Following on from Monday’s announcement that the 12 members of the IMF Greece creditor’s steering committee, including BNP Paribas and Deutsche Bank would be participating in the Greece debt swap, all the remaining Greek banks followed suit.

In a surprise development at least four Greek pension funds have refused to take part in the bond swap, after coming under pressure from workers unions, worried about the effect on the viability of their funds. They obviously didn’t get the memo from finance minister Venizelos about hold-outs not getting paid out in full, and CAC’s being triggered whether investors agreed or not.

Sentiment wasn’t really helped by a leaked report from the IIF that a Greek default and exit could cost as much as €1trn, by way of a ripple effect through the European banking system.

While this has all the hallmarks of the IIF talking their book, investors adopted a safety first approach and drove markets lower. This story does have to be tempered by a totally separate independent report that argues that the final bill for keeping Europe together could go as high as €2.4trn over the next four years.

Whatever the outcome on Thursday Europe’s other problem remains one of a lack of growth as confirmed by yesterday’s negative 0.3% Q4 GDP number.

With economic data continuing to point to the possibility of a double-dip recession, today’s German factory orders for January look set to reinforce that perception.
Expectations are for a decline of 1.7% year on year and a rise of 0.6% month on month down from a December 1.7% rise.

The US economy continues to behave independently to the Europe with all eyes today on the latest ADP employment report for February. Expectations are for an increase in jobs to 210k from January’s 170k jobs number, with markets hoping that a good number will provide a welcome boost after yesterday’s sharp losses in equity markets.

In the wake of this week’s decision by the RBA to hold rates Australian Q4 GDP was expected to come in at 0.8%, so it was somewhat surprising to see it come under at half that rate at 0.4%.

This lower than expected growth could well prompt the central bank to act and start to cut rates again in the coming months. If unemployment numbers come in higher than expected later this week then the likelihood of this could well increase.

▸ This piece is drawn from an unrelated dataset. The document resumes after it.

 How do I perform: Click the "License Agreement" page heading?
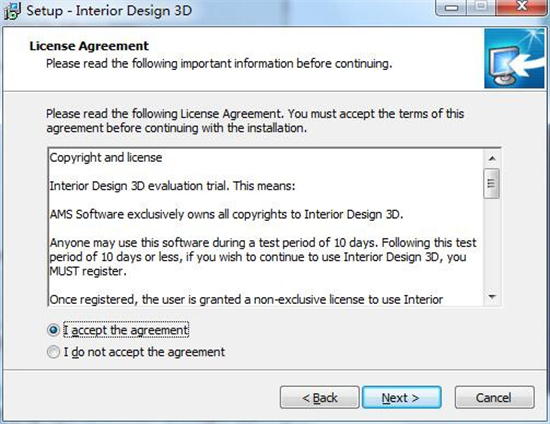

EURUSD – the trend line support from the January lows at 1.2625 and 38.2% Fibonacci retracement of the 1.2625/1.3490 up move at 1.3160/70 level soon gave way and opens up a potential move towards the 50% level of the same move at 1.3050, as well as the February lows at 1.2975.
The 100 day MA at 1.3290 remains a key level and we could well see a further rebound back towards this level, while the 4 hour charts remain oversold.
There remains a risk of a rebound back towards 1.3370, which is the breakout level from the double top formation at 1.3490.
Only above the 1.3490 level negates the bearish set up and argues 1.3630.

GBPUSD – further declines in the last 24 hours have seen the cable fall back again, breaking the 1.5800 level towards the 1.5700 level and back near the key support levels at the February lows at 1.5645 as well as the 55 day MA at the 1.5660 area. If this level were to break we could well see further sharp losses towards 1.5530 and 1.5420. Pullbacks should find resistance at or around the 1.5830 area.

EURGBP – the euro continues to find support near the bottom end of its recent range but just above trend line support at 0.8305 from the January lows at 0.8220.
Further downside pressure continues to be the dominant theme; however we could see pullbacks towards the 0.8400 level. A move through the 0.8300 level retargets the January range lows at 0.8220.

USDJPY – yesterday’s yen rebound has put downward pressure on the US dollar pulling the price action back into the Ichimoku cloud, below 81.00.
Last week’s low at 80.00 should act as support if we get there as should the bottom of the cloud at 79.65.
The weekly close above the Ichimoku cloud resistance at 81.00 remains a positive indicator for further gains and needs to close the week above 81.00 for the scenario to remain intact for a move to 82.85.